## TUGAS 1
Ringkaslah teks tentang ketua adat di Pulau Pinang dalam dua kalimat.
## TUGAS 2
Teruskan teks tentang ketua adat di Pulau Pinang, dimulai setelah kalimat terakhir yang tercantum.

## TEKS BACAAN

━━━━━━

Kepala Kantor Urusan Agama (KUA) tak ada di sana. Yang biasanya menikahkan kedua mempelai melalui ketua adat. Ketua adat memegang kendali masyarakat. Ia laksana raja yang menjalankan roda pemerintahan. Ketua adat juga mengatur tatakrama pergaulan sehari-hari. Untuk jadi ketua adat bukan sembarangan orang. Minimal ketua adat memiliki ilmu kanuragan agar bisa melindungi warganya dari tindak kejahatan pendatang.

"Dulu ada orang yang datang untuk merampok kelapa. Tetapi Batin atau ketua adat kita sakti, bajak laut itu langsung lari ketakutan dan pulang," kata Syafii, anak Batin, Sulaiman yang pernah disegani di Pulau Pinang kala itu.

Di Pulau Pinang juga tidak ada polisi. Karena kehidupan mereka selalu damai. Kalaupun ada pertengkaran, yang akan menyelesaikan ketua adat bersama dengan anggotanya. Seiring kemajuan peradaban kehidupan, sekarang pernikahan di kalangan warga Mentebung sekitarnya dilakukan di KUA di Tambelan. Pesta pernikahan juga sudah layaknya adat Melayu Tambelan.

“Mereka sudah banyak nikah di KUA Tambelan,” ujar Utha Cuandra, Kepala Kantor Urusan Agama (KUA) Tambelan yang sudah menjadi KUA lebih dari 3 tahun di Tambelan.

━━━━━━

## BARIS DATA
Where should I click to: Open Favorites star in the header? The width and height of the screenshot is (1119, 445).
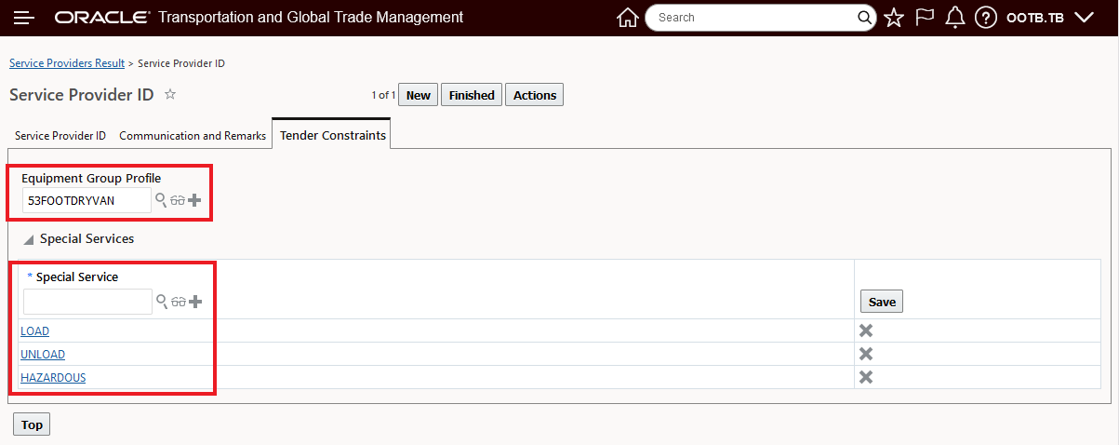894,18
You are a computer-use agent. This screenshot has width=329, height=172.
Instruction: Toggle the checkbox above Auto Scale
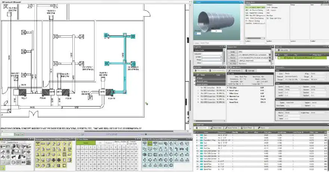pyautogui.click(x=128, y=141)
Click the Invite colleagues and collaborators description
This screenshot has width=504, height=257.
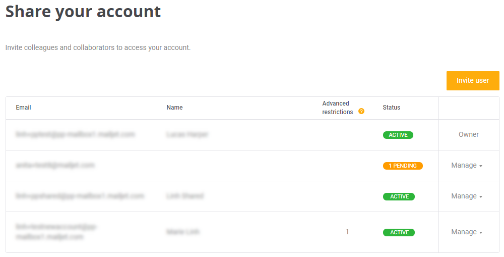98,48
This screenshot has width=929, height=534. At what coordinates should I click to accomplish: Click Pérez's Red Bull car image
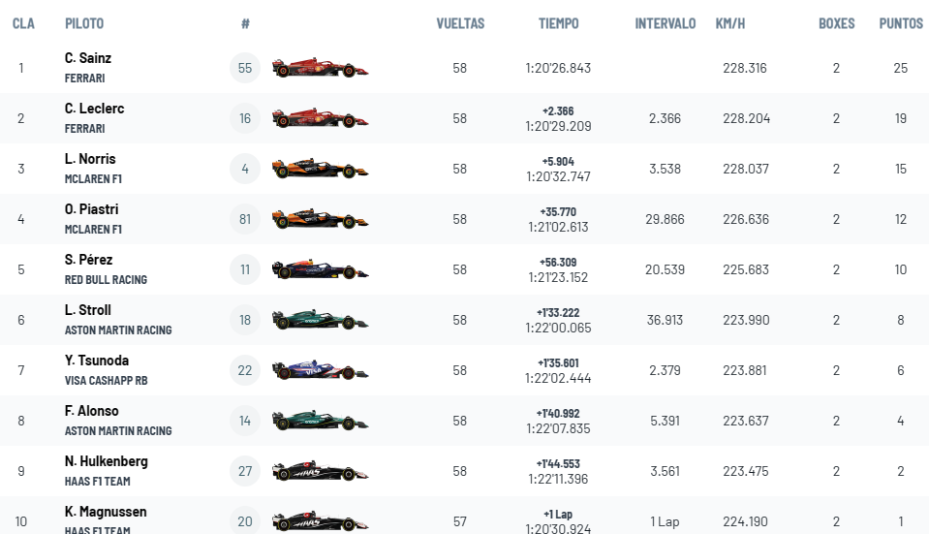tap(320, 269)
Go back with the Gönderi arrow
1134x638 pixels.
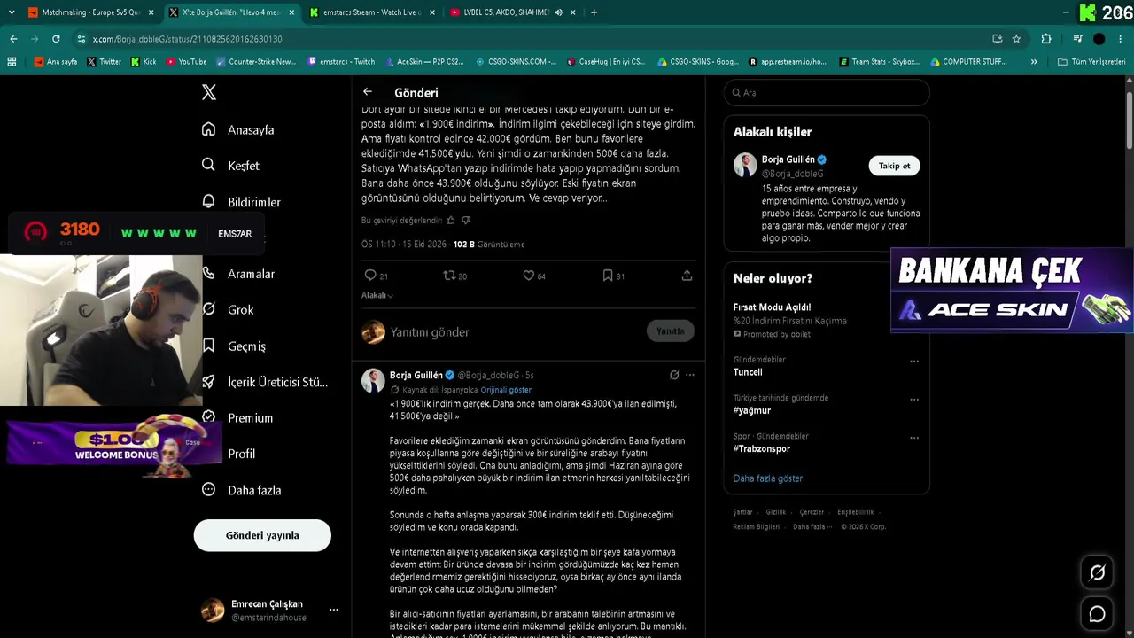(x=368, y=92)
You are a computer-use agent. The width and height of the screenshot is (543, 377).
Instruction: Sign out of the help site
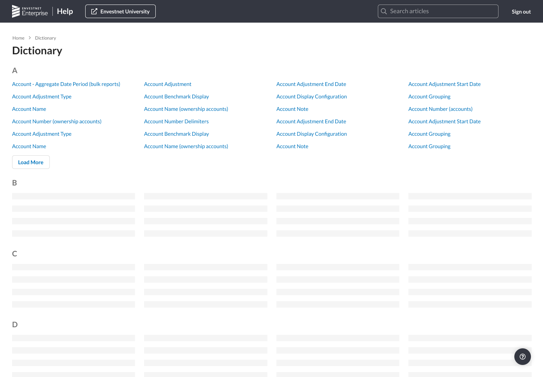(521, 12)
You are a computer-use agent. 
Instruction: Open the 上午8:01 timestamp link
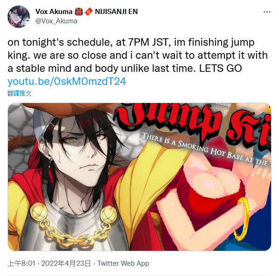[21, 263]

━━━━━━

## JAWABAN 1
Di Pulau Pinang tidak ada kepala KUA maupun polisi; ketua adat, yang minimal harus memiliki ilmu kanuragan, memegang kendali masyarakat, menikahkan mempelai, mengatur tata krama pergaulan, dan menyelesaikan pertengkaran bersama anggotanya. Seiring kemajuan peradaban, pernikahan warga Mentebung dan sekitarnya kini dilakukan di KUA Tambelan dengan pesta yang sudah layaknya adat Melayu Tambelan.

## JAWABAN 2
Yang agak unik dari adat Pulau Atas, setiap ketua adat memiliki anak buah. Yang dipercaya ketua adat yakni Ulu Balang dengan jumlah anggota 20 orang. Mereka siap bekerja sesuai dengan keinginan ketua adat. Ketua adatlah orang yang paling dihargai di pulau.

Jika ada warga yang sakit, ketua adat melakukan pengobatan dengan menggunakan tenaga gaib. Mereka percaya dengan kekuatan gaib yang bisa menyembuhkan. Walaupun berbetuk pantun, tetapi obat megik sangat mujarap untuk menyembuhkan penyakit. Kini, dengan masuknya tenaga medis di sana, praktek pengobatan ala gaib ini mulai ditinggalkan.

Tingkat pendidikan di Pulau Pinang banyak tak tamat SD. Kebanyakan warga tidak bersekolah. Sejak kecil sudah dibawa orang tua mereka ke laut untuk memancing. Secara bertahap, di sana sudah dibangun sekolah dasar. Fasilitas sekolah terbilang baik. Setidaknya ada empat kelas, serta pustaka  sekolah dan ruangan kepala sekolah. Juga disediakan perumahan guru sebanyak empat unit tipe 21 terbuat dari semen.

Tamat SD, anak-anak melanjutkan pendidikan ke Tambelan. Sumber pendapatan warga mengandalkan hasil laut yang melimpah. Banyaknya hasil ikan, membuat nelayan asing dari Thailand dan Vietnam banyak yang mencuri ikan di sana. Nelayan Mentebung menjual hasil tangkapan mereka langsung ke Kalimantan Barat (Kalbar). Jarak Kalbar lebih dekat dibandingkan dengan ke Pulau Bintan. Waktu tempuh Mentebung ke Kalbar lebih kurang 5 jam. “Inilah menyebabkan banyak kebutuhan warga dipasok dari Pontianak,” ujar Bulhaji warga Tambelan kepada KP.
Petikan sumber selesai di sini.